EXERCISE DESCRIPTION ->
From the records below, print exactly the lines starting at the one containing "You are a GUI" and ending at the one containing "This screenshot has height=640, width=1000.", ends included, and nothing else.

DATASET CONTENT ->
════════

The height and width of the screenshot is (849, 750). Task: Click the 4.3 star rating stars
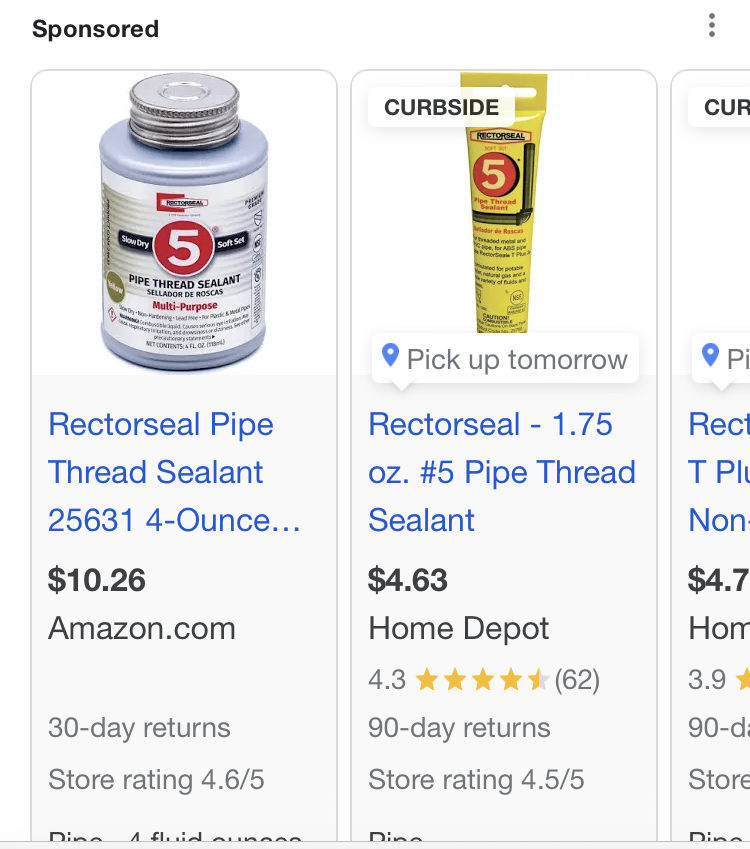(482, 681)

════════

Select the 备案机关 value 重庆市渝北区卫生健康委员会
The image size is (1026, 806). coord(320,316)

════════

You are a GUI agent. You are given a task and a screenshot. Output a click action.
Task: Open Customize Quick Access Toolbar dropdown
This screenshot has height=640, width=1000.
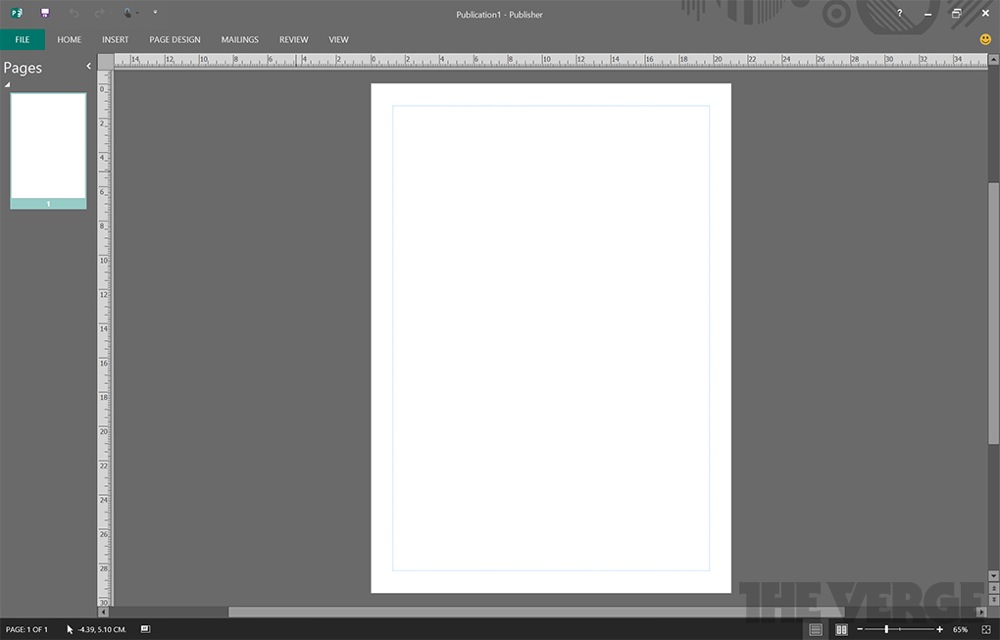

════════

ANSWER SECTION ->
You are a GUI agent. You are given a task and a screenshot. Output a click action.
Task: Open Customize Quick Access Toolbar dropdown
This screenshot has height=640, width=1000.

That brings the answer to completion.